The flurry of activity by federal financial regulators continues apace. As Goldman Sachs (NYSE:GS) confronts an investigations over alleged colluding with other banks on currency-fixing schemes, the company has forbidden traders from communicating with multiple traders in chat forums, Bloomberg News reports.

The foreign currency department at Goldman Sachs has had a rough go of it in 2013. In October, the bank reported losses from its currency trading department in the third quarter in what amounted to a noteworthy decline from its second quarter figures. The Wall Street Journal reported in November that a major yen-to-dollar trade went horribly wrong, saddling the bank with considerable losses in a period of low trading volumes.

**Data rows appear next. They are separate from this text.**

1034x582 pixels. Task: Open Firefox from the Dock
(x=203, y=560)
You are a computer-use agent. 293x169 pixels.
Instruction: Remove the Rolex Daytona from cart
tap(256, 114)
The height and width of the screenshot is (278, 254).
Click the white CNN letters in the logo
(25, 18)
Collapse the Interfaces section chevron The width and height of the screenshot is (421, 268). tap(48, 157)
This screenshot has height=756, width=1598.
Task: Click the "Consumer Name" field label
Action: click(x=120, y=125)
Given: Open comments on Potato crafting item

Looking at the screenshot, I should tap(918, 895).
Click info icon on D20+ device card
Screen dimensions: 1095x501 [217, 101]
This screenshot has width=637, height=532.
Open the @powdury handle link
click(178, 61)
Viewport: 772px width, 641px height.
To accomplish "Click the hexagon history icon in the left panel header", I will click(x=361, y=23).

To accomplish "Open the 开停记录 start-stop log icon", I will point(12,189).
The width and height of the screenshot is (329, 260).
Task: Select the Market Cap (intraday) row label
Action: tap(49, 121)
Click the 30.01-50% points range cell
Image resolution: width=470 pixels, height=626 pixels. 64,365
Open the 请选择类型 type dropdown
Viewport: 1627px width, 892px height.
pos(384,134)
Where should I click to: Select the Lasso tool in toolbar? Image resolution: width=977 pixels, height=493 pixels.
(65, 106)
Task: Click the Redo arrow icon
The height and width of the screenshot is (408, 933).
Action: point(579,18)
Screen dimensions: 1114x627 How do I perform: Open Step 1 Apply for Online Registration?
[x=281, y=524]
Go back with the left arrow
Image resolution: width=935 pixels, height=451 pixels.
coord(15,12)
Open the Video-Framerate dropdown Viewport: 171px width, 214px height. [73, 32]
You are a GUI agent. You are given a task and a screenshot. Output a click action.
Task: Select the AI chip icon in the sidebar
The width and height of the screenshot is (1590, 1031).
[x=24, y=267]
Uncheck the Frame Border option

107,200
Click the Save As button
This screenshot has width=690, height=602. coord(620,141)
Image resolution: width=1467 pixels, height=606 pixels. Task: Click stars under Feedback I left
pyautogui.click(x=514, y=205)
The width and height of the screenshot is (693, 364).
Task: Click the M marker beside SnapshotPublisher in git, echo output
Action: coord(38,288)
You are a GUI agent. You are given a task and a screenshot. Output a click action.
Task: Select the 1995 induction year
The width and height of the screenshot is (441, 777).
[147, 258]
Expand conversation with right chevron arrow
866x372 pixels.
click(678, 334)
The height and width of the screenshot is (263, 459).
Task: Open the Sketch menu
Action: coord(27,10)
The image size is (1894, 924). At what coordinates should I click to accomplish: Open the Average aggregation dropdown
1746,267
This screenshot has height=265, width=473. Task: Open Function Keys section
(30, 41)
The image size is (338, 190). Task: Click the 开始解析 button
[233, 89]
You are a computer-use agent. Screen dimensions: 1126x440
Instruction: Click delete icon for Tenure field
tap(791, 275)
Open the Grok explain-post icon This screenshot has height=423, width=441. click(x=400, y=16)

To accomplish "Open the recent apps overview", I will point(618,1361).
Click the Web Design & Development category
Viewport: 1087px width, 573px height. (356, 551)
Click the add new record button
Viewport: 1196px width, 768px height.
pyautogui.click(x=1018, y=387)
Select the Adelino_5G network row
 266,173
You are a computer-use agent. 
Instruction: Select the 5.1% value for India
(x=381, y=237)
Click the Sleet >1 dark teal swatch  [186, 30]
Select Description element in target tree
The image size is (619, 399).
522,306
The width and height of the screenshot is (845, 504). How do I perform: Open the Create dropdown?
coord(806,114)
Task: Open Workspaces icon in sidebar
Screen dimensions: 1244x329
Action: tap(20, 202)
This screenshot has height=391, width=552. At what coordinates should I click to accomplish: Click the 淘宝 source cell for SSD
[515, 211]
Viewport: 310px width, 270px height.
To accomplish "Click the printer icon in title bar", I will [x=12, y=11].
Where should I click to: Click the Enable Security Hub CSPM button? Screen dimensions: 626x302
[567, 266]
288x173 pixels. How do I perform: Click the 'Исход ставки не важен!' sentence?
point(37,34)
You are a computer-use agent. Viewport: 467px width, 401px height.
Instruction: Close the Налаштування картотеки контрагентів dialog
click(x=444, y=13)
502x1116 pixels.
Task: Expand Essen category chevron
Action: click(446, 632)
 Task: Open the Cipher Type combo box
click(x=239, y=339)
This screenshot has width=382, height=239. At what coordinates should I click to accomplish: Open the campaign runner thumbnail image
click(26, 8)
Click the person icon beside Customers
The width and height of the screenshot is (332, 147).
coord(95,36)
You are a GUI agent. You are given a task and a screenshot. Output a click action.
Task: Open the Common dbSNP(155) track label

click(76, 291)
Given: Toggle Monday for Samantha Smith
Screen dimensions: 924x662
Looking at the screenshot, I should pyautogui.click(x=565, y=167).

By the time Goldman reported those losses, regulators had begun investigating what appeared to be collusion schemes between banks. According to Bloomberg, the probe has forced banks to scour phone and instant messaging records from recent years to determine whether any employees had been sharing information with other banks in ways that violated foreign currency (Forex) trading regulations. To preempt any suspicious activity in the future, Goldman moved swiftly to limit the activity of traders in chat rooms.

The move by Goldman Sachs followed news that JPMorgan Chase (NYSE:JPM) and Deutsche Bank (NYSE:DB) had also forbidden traders from communicating with colleagues from more than one bank at the same time. Both banks assured the media that the moves had nothing to do with the ongoing federal investigations. Goldman’s move comes less than one week after the competing banks declared their policy for foreign exchange traders.

Reuters reported December 17 that chat rooms were off-limits for traders for several reasons, including the proliferation of off-color commentary when multiple traders gathered on forums. In any event, the country’s largest banks are on alert as they comb through an endless catalogue of communications in order to identify and address content that bends or breaks the law. For now, traders will be allowed to communicate only in one-to-one exchanges with colleagues from other banks.